General information
- Location: 9425 Foley Boulevard, Coon Rapids, MN 55433
- Coordinates: 45°8′29″N 93°17′10″W﻿ / ﻿45.14139°N 93.28611°W
- Owner: Metro Transit
- Line: BNSF Staples Subdivision
- Connections: Bus routes 850, 852

Construction
- Parking: 3,200 spaces

Services
| Preceding station | Amtrak |  |  | Following station |
| Cambridge toward Duluth |  | Northern Lights Express |  | Minneapolis Target Field Terminus |

Location

= Coon Rapids–Foley Boulevard station =

Planned train station in Coon Rapids, Minnesota

Coon Rapids–Foley Boulevard station is a planned train station in Coon Rapids, Minnesota, United States, at the site of a current Metro Transit park and ride facility. The station was originally included in plans for the Northstar Line, but was cut from that project to meet the Federal Transit Administration's cost-effectiveness index (CEI).

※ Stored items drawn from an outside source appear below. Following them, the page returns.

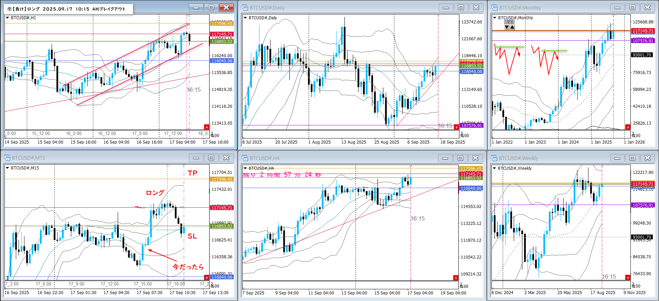The image size is (659, 301).
Task: Click red plus icon on Weekly chart
Action: (x=628, y=278)
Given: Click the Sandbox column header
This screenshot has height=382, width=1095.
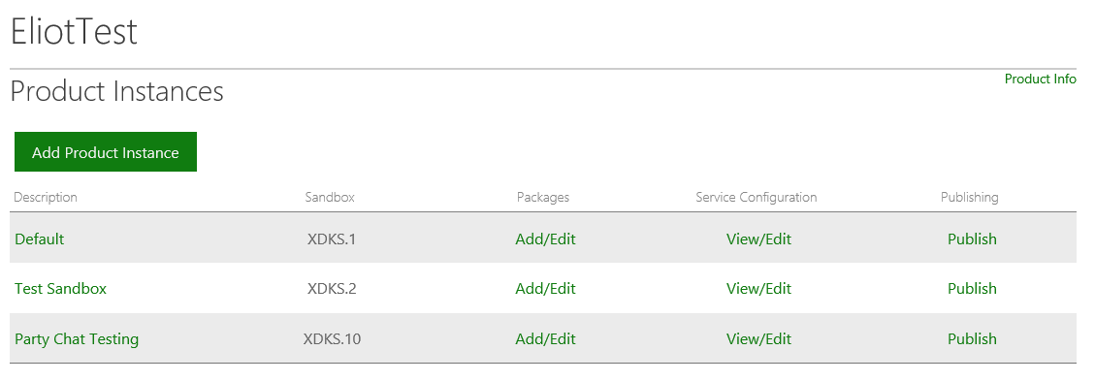Looking at the screenshot, I should (x=330, y=197).
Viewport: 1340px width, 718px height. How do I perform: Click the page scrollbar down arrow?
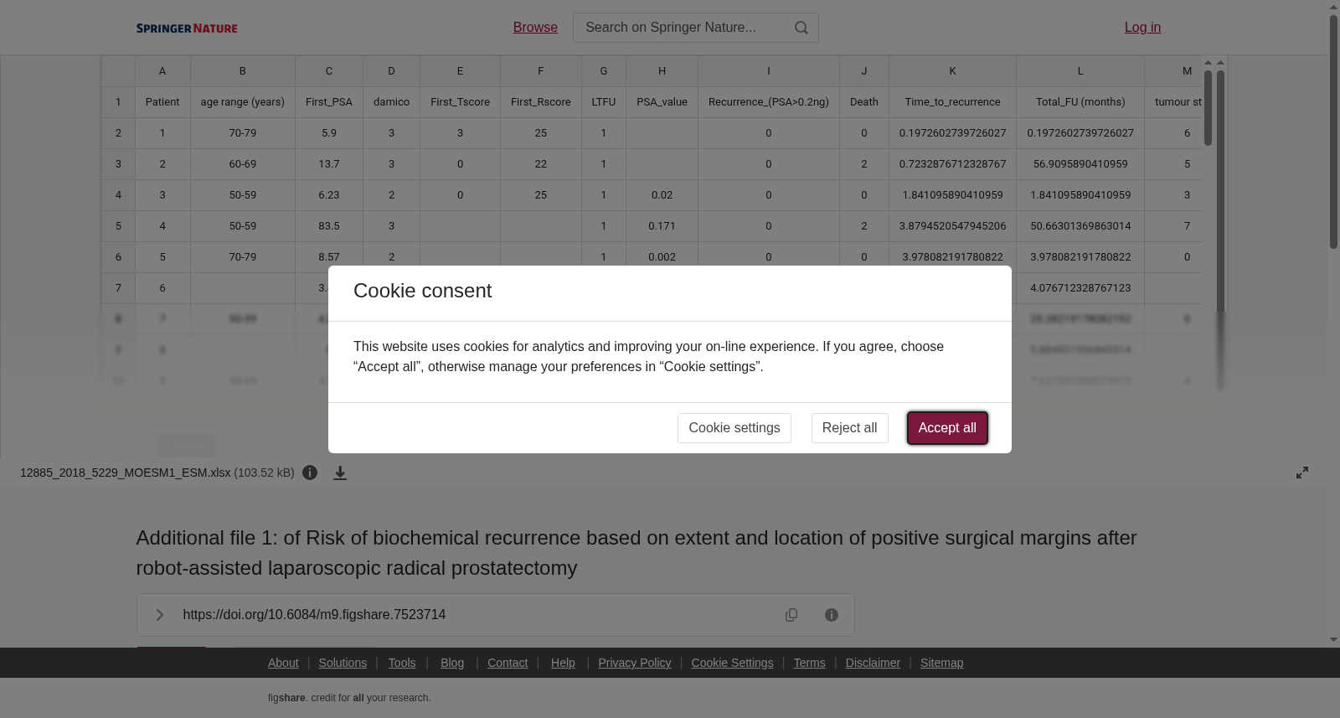click(x=1333, y=640)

The current park-and-ride facility is located on a sliver of land in between Minnesota State Highway 610 and Foley Boulevard. It has 3,200 parking spaces with a surface lot and a two-story parking ramp, giving it more than four times the capacity of the largest existing Northstar station, Elk River (754 spaces). Despite the fact that it already existed and would be a significant source of riders, calculation of the cost-effectiveness index was biased toward saving time of commuters. Riders would not save enough time by changing from the existing bus service to rail, so the station was dropped.

Anoka County and the city of Coon Rapids have been acquiring land and making arrangements for matching funds for the station. It is expected to cost approximately $15 million to build the station. Construction would likely occur along with a related project to add a third set of rails along this stretch of track, which is the busiest in Minnesota. The third main line would allow additional passenger rail traffic. The station was planned to serve both the Northstar Line and the Northern Lights Express, since it is nicely located just south of Coon Creek Junction where the BNSF Hinckley Subdivision branches off of the Staples Subdivision main line.

In August 2025, it was announced that the Northstar Line would be discontinued in January 2026. However, the Northern Lights Express would still serve the station if it were built. The last trains on the Northstar Line ran on January 4, 2026, serving a Vikings–Packers game.